— The task —
Below are records; how many of their lines contain "Pack"? Reply with the number and no other words.
*** Given records Section Begins ***
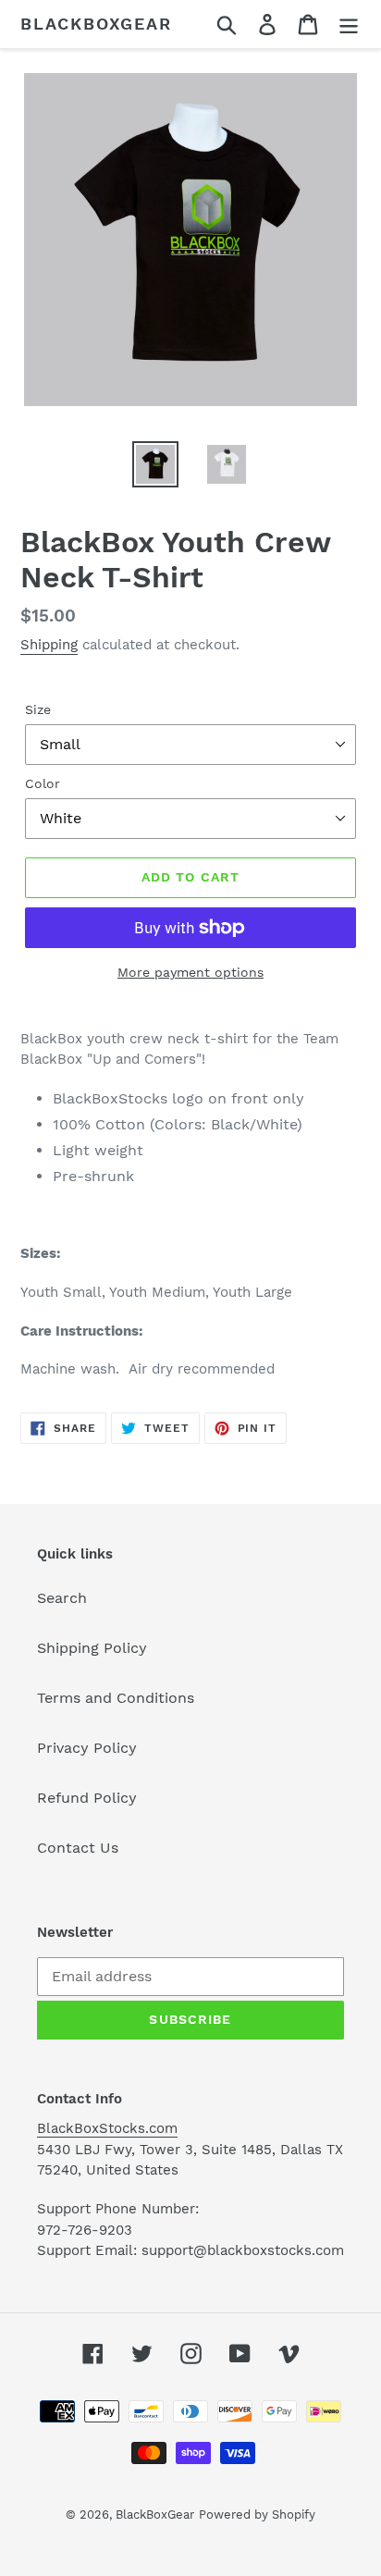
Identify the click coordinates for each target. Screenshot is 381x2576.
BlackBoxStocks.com (107, 2128)
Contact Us (77, 1847)
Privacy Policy (87, 1747)
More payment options (190, 972)
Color (42, 783)
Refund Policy (87, 1797)
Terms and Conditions (115, 1698)
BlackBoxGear (96, 23)
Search (62, 1598)
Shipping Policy (92, 1648)
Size (38, 709)
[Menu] (348, 24)
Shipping (49, 644)
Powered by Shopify (257, 2514)
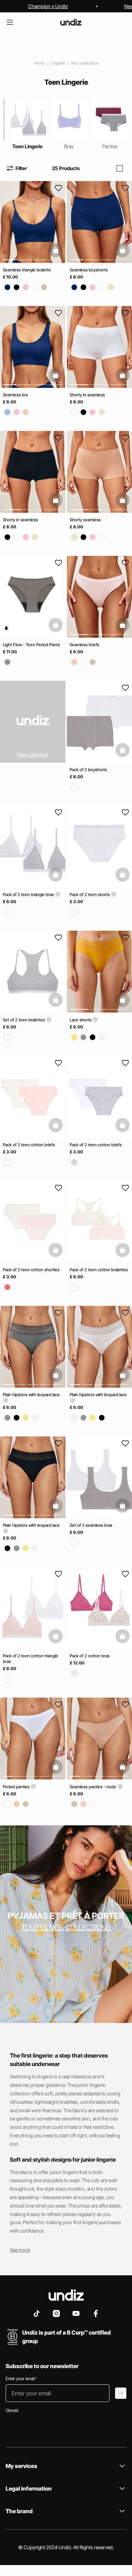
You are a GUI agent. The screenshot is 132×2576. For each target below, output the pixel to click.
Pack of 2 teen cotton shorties (31, 1269)
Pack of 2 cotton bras (89, 1655)
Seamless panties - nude (93, 1786)
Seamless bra (15, 394)
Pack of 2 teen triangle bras (29, 894)
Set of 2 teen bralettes (24, 1019)
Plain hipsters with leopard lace (31, 1394)
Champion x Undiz (48, 6)
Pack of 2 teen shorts (90, 894)
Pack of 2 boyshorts (88, 769)
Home (39, 63)
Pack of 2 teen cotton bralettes (99, 1269)
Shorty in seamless (87, 394)
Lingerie (58, 63)
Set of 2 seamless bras (91, 1525)
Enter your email (21, 2378)
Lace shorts (81, 1019)
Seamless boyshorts (89, 269)
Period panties (17, 1786)
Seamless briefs (84, 644)
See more (20, 2250)
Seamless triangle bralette (27, 269)
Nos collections (85, 63)
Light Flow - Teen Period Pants (31, 644)
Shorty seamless (85, 519)
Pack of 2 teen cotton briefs (29, 1144)
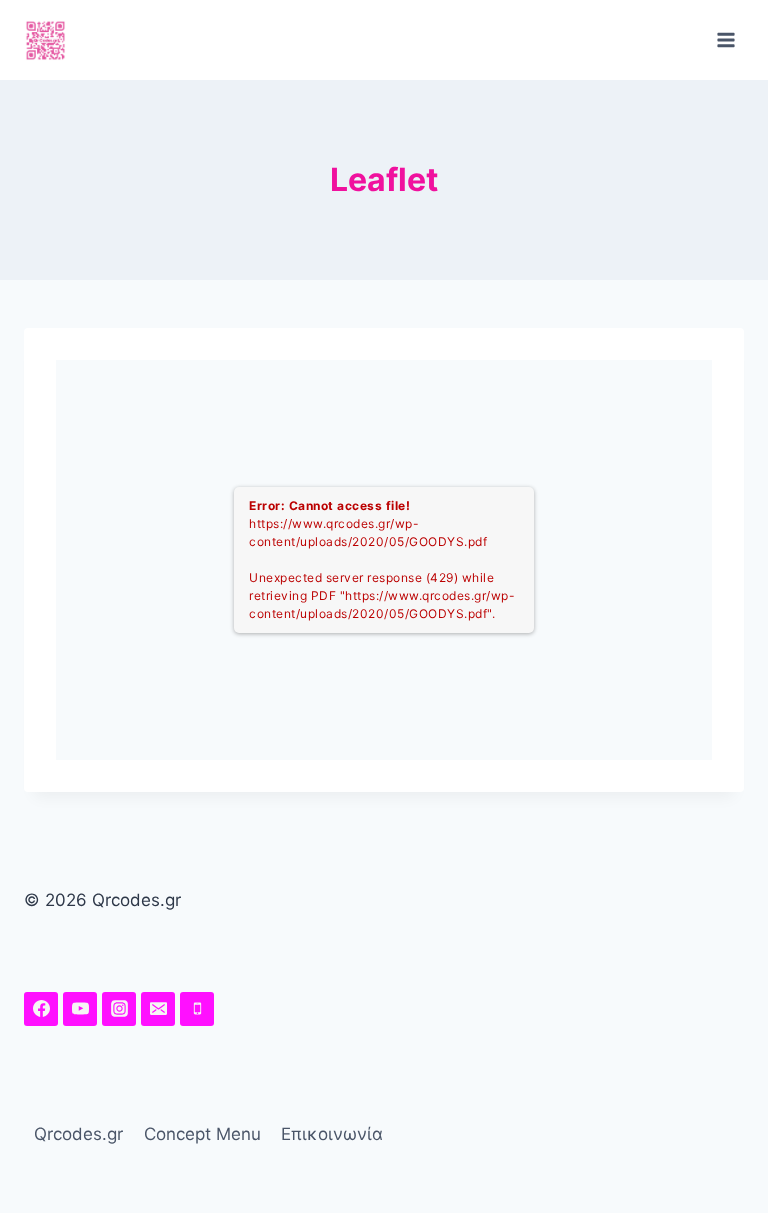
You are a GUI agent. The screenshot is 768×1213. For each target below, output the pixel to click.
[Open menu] (725, 39)
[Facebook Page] (41, 1009)
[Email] (158, 1009)
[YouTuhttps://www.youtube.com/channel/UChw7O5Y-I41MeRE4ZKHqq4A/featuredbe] (80, 1009)
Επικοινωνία (332, 1134)
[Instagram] (119, 1009)
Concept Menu (202, 1134)
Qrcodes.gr (78, 1134)
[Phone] (197, 1009)
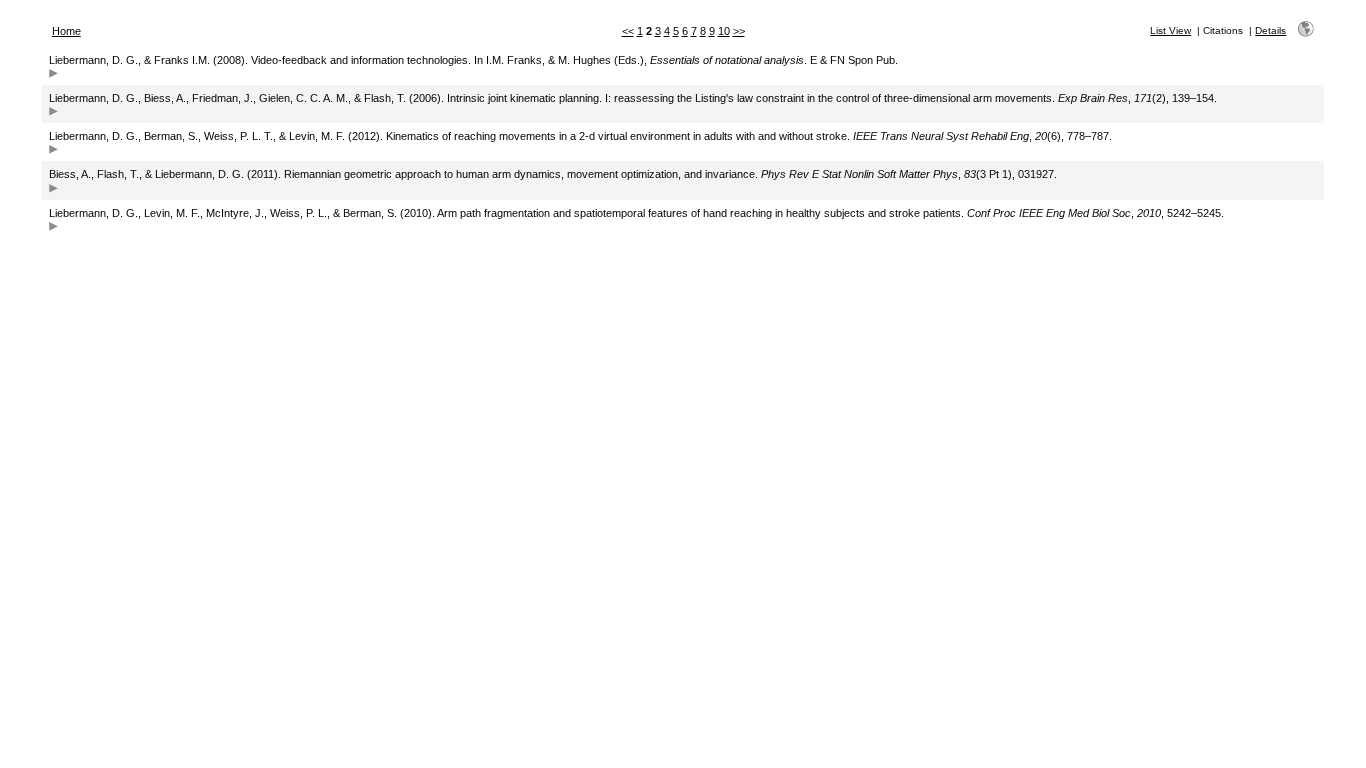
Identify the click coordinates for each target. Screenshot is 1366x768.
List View (1170, 30)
*** Given records Section Ends ***
— Task result —
7